Trochę z historii
Rajd Portugalii jest jedną z klasycznych rund mistrzostw świata. Pierwszą edycję imprezy zorganizowano w 1967 roku, a najlepsi w Renault 8 Gordini 1300 byli Jose Albino Carpinteiro i Antonio Pereira Silva. W 1970 roku impreza awansowała do rangi mistrzostw kraju oraz Europy. Bezkonkurencyjna okazała się fińsko-brytyjska załoga Lancii Fluvii Simo Lampinen/John Davenport.

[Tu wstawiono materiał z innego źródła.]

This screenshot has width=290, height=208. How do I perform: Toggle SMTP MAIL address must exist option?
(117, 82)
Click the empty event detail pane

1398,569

W mistrzostwach świata Rajd Portugalii pojawił się już podczas pierwszej edycji serii. Zawodnicy mieli do pokonania blisko 400 kilometrów asfaltowo-szutrowych prób. Najszybsi okazali się Francuzi Jean-Luc Therier i Jacques Jaubert w Alpinie A110 1800. Od tego czasu impreza nieprzerwanie do 1995 roku znajdowała się w mistrzowskim kalendarzu. W 1996 roku, zgodnie z rotacjami, w Portugalii rywalizowali najlepsi kierowcy aut przednionapędowych z dwulitrowymi silnikami. WRC powróciło do walki w latach 1997-2001. Ostatnia edycja imprezy okazała się jednak organizacyjnym koszmarkiem i kolejna przerwa trwała sześć lat.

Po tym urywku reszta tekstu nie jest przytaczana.